[Start of section]

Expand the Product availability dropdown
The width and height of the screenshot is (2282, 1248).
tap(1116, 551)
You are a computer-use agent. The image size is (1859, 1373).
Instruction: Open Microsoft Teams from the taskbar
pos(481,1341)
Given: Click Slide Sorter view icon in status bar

[End of section]

--- Work required ---
The response has to contain every record shown above, unaltered and complete.

--- Result of the exercise ---
Expand the Product availability dropdown
The width and height of the screenshot is (2282, 1248).
tap(1116, 551)
You are a computer-use agent. The image size is (1859, 1373).
Instruction: Open Microsoft Teams from the taskbar
pos(481,1341)
Given: Click Slide Sorter view icon in status bar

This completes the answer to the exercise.